MINERAL RESOURCES OF THE WYOMING LANDSCAPE CONSERVATION INITIATIVE (WLCI) STUDY AREA—PAST, PRESENT, AND FUTURE


WILSON, Anna Burack, U.S. Geological Survey, Central Mineral and Environmental Science Center, Box 25046, MS 973, Denver Federal Center, Lakewood, CO 80225, awilson@usgs.gov

Historically, mining was a major and diverse industry in southwest Wyoming, but in recent years only a few mineral resources (other than coal) are actively being sought or exploited. Within the Wyoming Landscape Conservation Initiative (WLCI), there are 16 regions, covering less than 20% of the total study area, where interest in mineral resources is, or has been, concentrated. Current significant mining activity for trona (soda ash) and uranium in the WLCI is focused in only 3 of the 16 regions. Near-future activity, although uncertain, is likely to be sought on a large-scale for only trona and uranium. Other industrial minerals, such as sand and gravel, stone, gypsum, barite, etc. are not included in this study.

The world’s largest trona deposit (covering almost 3,600 km2), located in the southwestern part of WLCI, remains an economically viable commodity in today’s market. Uranium exploration was intense in the late 1950s into the 1970s, with activity in Ketchum Buttes, Poison Basin, Crooks Gap-Green Mountain, Shirley Basin, and Great Divide Basin. Today, the major mines in Crooks Gap-Green Mountain are either reclaimed or idle, Shirley Basin has been almost entirely reclaimed, and Ketchum Buttes appears abandoned, but there are proposed in-situ recovery projects being pursued in Great Divide Basin and Poison Basin.

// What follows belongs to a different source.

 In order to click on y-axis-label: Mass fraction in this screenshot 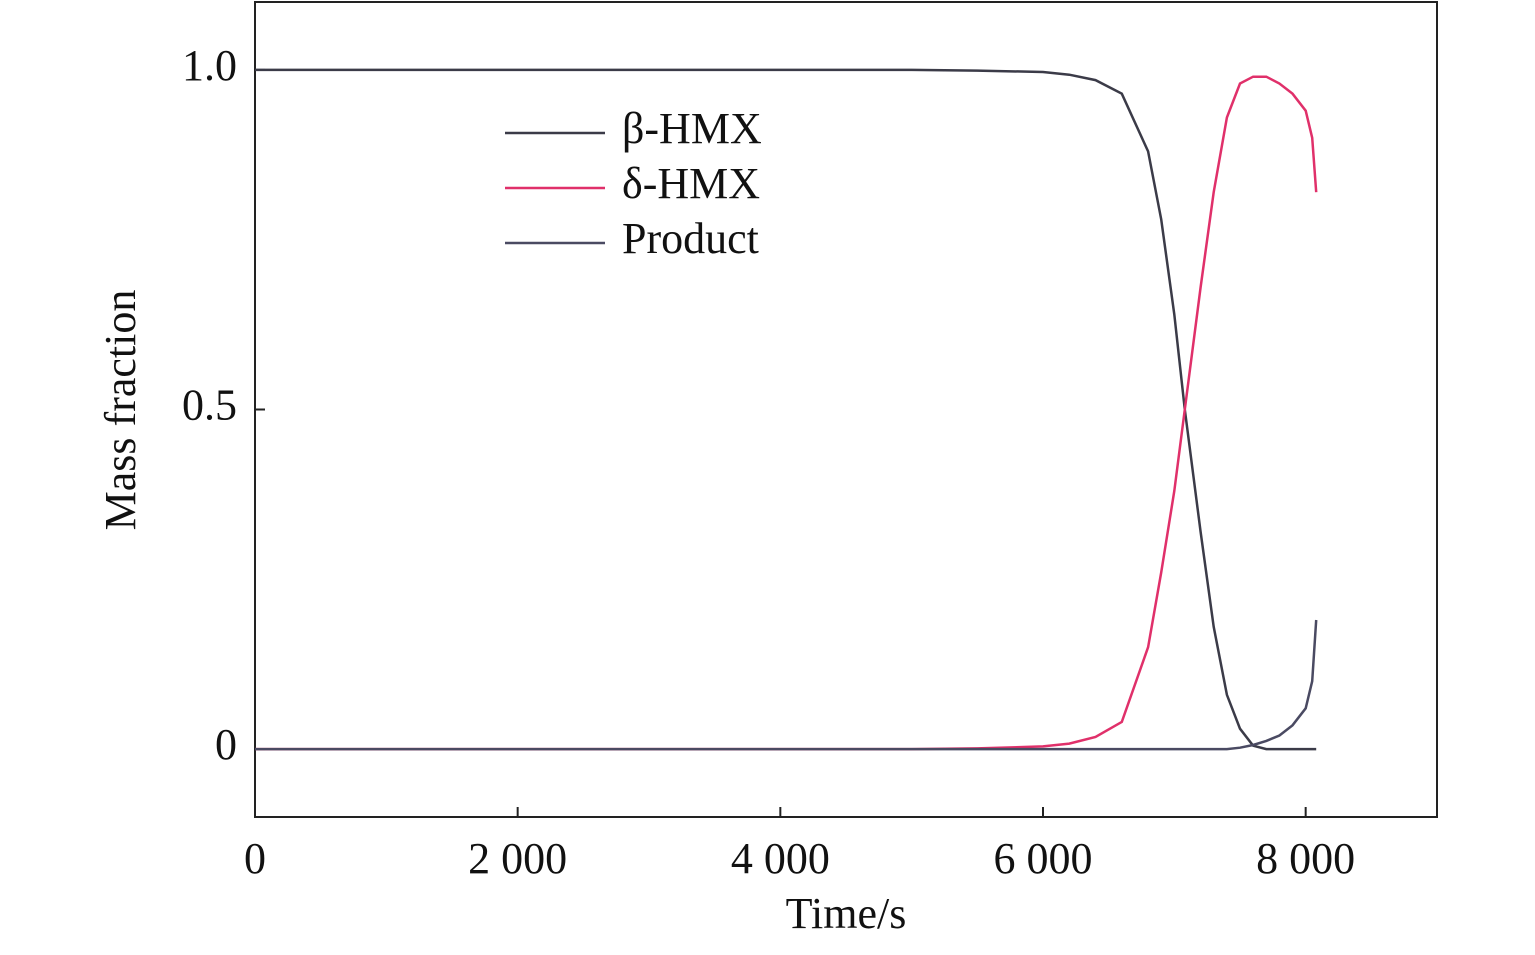, I will do `click(120, 410)`.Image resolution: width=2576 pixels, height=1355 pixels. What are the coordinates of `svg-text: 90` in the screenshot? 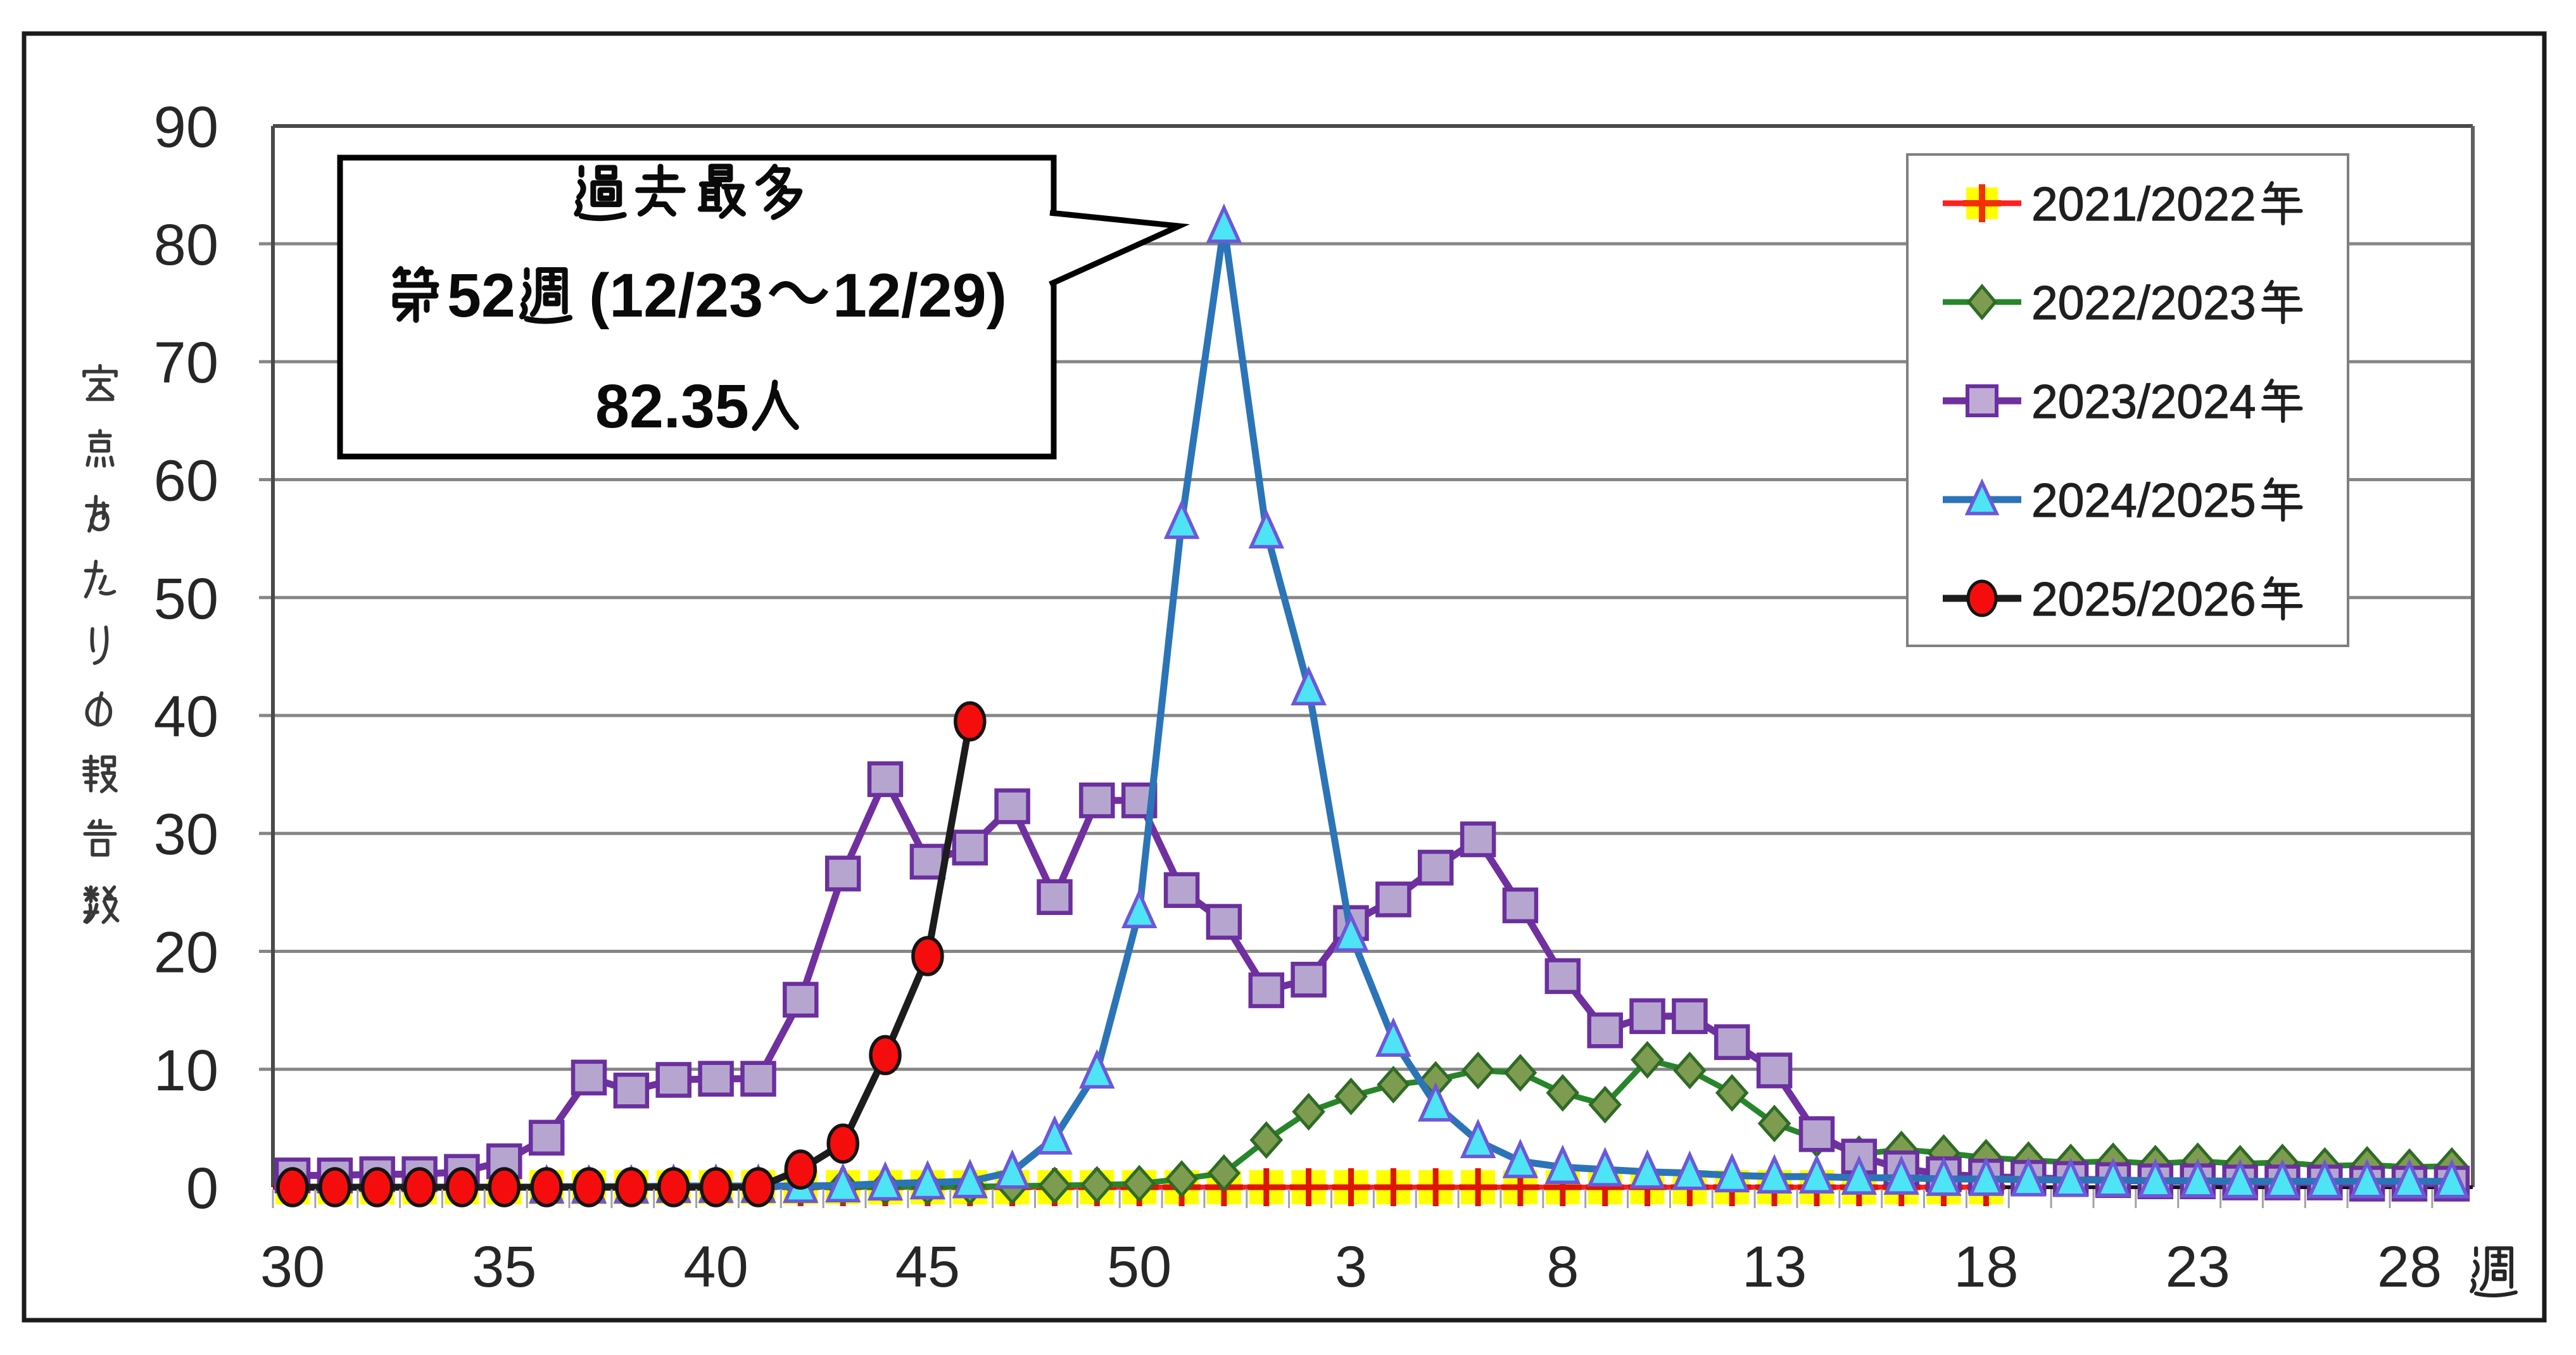 It's located at (186, 128).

Base- and precious-metals (gold, silver, copper, lead, zinc resources) are in the Lake Alice, Encampment, Seminoe, Iron Formation NE, Big Creek, Cooper Hill, Gold Hill, Herman, and Keystone mineralized areas. Most of these mineral “districts” were first explored and developed in the late 1800s and abandoned by the early 1900s. Some of them were re-explored or reactivated in the World War II era. Only a few were active in the 1970s to 1980s and nearly all have been abandoned. All the phosphate mines (such as at Leefe and South Mountain) and prospects in the western part of the study area appear to have been either abandoned or reclaimed.